Video for the top of your marketing funnel is quite possibly the most fun type to make. It should trigger an emotional response in viewers to encourage social sharing amongst people who might not even need your product. At this stage it is all about just being visible and not about targeting. Videos that provide valuable insights, are light-hearted and humorous, or more like a cautionary tale tend to do very well. People are only able to refer your brand to interested parties if they have heard of it in the first place.

The key metrics to look at for this stage are social sharing, likes, commenting, and other indicators of the level of engagement your video is generating. If you are allowing users to embed the video on other websites, tracking that if at all possible is ideal as well. You want to arrive at an estimate of the total reach of the video to gauge its effectiveness at reaching new audiences and getting your brand name out there.

A great example of this type of B2B video marketing are short videos from Zendesk on YouTube. They are smartly placed on a social sharing and content discovery site with a ton of traffic – the second most trafficked search engine – and are hilarious, relatable, and engaging. Even if you don’t have a website in need of a customer service application, you might enjoy and share this video like more than 112k people already have.

An example of a shareable video with a more serious tone is this one from a Danish insurance company.
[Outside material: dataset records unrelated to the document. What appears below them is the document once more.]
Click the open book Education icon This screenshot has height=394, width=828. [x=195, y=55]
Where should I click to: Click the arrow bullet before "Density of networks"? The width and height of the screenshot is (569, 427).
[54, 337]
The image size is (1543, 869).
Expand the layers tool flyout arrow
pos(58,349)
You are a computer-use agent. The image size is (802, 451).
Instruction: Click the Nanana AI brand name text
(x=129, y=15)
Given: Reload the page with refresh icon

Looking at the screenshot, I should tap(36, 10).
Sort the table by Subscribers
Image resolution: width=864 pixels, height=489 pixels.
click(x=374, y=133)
It seems like a sort of public advisory about leaving dogs in hot cars, and you have no idea it’s an ad until the very end. It’s been viewed more than 1.5 million times on YouTube and achieved an exceptional level of engagement in terms of sharing and commenting.

Tributaries

Further along in the process, you start to encounter intent. People are specifically seeking your product or services and are no longer in a discovery mode. At this stage, your video content becomes a lot more targeted, and rather than being present on social networks or discovery engines, you will likely publish these videos on your website.
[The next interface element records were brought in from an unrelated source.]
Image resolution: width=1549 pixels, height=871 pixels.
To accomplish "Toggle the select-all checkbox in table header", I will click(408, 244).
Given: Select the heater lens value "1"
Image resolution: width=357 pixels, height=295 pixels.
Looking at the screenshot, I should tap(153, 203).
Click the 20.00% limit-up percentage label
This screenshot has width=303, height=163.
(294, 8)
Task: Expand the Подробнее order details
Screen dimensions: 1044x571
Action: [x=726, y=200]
At this stage, your content creation process will be guided by the key decisions that need to be made along the customer journey. These videos are much more targeted than those higher up in the funnel. The goal is to provide the resources for prospects to educate themselves and easily reach the information they need to make a purchase decision.

This could take the form of an introductory or explainer video for your company, address more specific questions, or present case studies showcasing how your products or services solve common problems for your customers. Product tours and behind the scenes glimpses are also very popular. These videos should be consistent with your companies branding, and help establish a voice for your organization.

Channeling Interest

Naturally, more people will watch your videos than will buy your product or service, especially right away. That is where video as a lead capture tool becomes very important. Using email gating, or inserting an email signup form at the end of a video as a post-play screen are great ways to grow your email list and segment prospects based on which videos they watched. Email gating might reduce your view count, so use it with discretion based on the context of the video to ensure you are not working against your ultimate goal. Post-play screens are exceptionally good for generating qualified leads since a prospect who watches an entire video is more likely to be interested in your products or services. From there, you can forward leads directly to your sales team, or start an automated drip email marketing campaign.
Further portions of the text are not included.